This practice was very widespread across Iron Age Europe, not just in the lands of the Atlantic Celts. The Romans liked to think this was a barbarous practice and Strabo declared that the Romans put a stop to it. We forget, and sometimes the Romans themselves chose to forget, that the Romans were part of that Iron Age world and had absorbed many of its customs; they liked to think of themselves as civilized and the rest of the world as barbarian. But occasionally they too took heads as trophies.

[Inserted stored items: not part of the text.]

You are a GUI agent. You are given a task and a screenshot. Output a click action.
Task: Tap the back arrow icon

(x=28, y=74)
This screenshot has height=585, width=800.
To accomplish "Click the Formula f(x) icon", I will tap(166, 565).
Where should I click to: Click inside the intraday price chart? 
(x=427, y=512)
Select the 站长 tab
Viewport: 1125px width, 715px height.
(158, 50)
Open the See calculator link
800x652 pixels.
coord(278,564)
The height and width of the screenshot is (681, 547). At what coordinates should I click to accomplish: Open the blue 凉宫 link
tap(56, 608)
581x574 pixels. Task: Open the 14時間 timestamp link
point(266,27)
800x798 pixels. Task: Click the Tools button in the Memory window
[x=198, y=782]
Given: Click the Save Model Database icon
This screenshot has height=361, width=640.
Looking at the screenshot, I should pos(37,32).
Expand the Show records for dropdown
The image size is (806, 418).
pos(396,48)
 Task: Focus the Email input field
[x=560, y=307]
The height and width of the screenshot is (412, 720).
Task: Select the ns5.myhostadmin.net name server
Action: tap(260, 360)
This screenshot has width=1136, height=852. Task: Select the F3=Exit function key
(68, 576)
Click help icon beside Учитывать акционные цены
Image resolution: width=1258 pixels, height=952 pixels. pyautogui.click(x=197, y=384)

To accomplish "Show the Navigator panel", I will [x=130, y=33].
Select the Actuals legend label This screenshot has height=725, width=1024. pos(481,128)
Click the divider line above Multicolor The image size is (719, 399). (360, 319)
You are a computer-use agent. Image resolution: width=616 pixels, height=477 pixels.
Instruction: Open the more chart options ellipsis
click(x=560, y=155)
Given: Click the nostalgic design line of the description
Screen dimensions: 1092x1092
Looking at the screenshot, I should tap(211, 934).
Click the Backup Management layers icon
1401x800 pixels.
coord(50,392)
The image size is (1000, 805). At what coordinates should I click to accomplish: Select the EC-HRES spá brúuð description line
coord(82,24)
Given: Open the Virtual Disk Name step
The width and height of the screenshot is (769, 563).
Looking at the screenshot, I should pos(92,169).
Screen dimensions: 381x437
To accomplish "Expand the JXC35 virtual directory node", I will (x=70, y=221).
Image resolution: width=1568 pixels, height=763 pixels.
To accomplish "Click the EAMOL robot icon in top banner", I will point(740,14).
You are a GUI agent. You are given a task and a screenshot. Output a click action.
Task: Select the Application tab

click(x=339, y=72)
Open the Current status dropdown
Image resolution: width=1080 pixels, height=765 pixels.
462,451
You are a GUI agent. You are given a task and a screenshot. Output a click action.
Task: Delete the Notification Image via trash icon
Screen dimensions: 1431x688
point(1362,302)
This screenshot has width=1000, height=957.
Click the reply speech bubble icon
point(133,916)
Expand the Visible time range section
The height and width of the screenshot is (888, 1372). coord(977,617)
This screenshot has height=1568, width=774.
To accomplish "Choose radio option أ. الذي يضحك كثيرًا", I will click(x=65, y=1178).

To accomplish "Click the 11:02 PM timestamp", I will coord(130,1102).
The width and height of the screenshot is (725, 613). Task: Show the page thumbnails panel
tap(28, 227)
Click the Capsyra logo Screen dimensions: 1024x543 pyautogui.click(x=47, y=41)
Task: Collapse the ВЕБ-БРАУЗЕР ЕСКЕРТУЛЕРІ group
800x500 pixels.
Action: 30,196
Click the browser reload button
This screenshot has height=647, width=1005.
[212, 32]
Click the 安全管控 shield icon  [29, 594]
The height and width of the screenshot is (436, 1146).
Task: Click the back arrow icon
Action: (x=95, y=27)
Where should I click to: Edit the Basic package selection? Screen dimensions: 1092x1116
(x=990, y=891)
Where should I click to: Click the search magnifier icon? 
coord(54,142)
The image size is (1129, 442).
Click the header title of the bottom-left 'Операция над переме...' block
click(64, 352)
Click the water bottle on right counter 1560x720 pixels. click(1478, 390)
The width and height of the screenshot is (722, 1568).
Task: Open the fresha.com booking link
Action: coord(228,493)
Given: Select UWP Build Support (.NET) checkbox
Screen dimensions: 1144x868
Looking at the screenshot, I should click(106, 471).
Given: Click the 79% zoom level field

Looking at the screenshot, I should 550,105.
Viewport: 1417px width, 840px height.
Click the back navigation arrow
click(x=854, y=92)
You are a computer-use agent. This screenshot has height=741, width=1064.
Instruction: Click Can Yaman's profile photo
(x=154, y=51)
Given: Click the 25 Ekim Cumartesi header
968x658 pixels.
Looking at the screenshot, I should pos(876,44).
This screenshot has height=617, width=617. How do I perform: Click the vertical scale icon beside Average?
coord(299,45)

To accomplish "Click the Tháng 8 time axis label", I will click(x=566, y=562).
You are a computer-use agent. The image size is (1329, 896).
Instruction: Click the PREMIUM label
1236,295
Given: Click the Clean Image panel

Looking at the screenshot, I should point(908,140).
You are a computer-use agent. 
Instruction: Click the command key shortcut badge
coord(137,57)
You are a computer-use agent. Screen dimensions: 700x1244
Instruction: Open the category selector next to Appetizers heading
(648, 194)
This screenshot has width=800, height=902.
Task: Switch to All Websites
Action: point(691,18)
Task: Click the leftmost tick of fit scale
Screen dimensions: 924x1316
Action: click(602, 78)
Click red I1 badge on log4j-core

Headhunting by Romans is shown in three scenes on Trajan’s Column: on the Great Trajanic Frieze and other carvings celebrating Trajan’s victory in his two Dacian Wars (AD 101–102 and 105–106). In two scenes on Trajan’s Column, a couple of soldiers offer freshly severed heads to Trajan, who seems to reach out with his right arm to accept them. In a battle scene, a Roman soldier clutches between his teeth the hair of an earlier victim’s head, while dealing with a second opponent. In the third image, a soldier climbs a scaling-ladder, holding on his shielded left arm a severed head as he does battle with a defendant on the battlements. As legionaries construct a road, behind them stand severed heads impaled on poles. This has been explained in terms of the Roman army using Celtic units to whom this would have been normal practice, but the practice was evidently condoned—not least in the formal commemoration of the warfare on Trajan’s Column.

Perhaps surprisingly, Julius Caesar does not mention headhunting by the Gauls, but he does say in a reminiscence about Spain that after a victory outside Munda in 45 BC his own troops built a palisade decorated with the severed heads of their enemies. The soldiers who carried this out were “Roman,” but Caesar says they are Gauls of the Larks, the Fifth Legion conscripted by him in Gaul some years before. So the practice of headhunting may on that occasion have been associated with the Celtic recruits, the levied auxiliaries, rather than the regular Roman soldiers. But the Trajanic Frieze shows members of Trajan’s own mounted bodyguard with severed heads, so regular Roman soldiers were involved as well, and with the emperor’s blessing.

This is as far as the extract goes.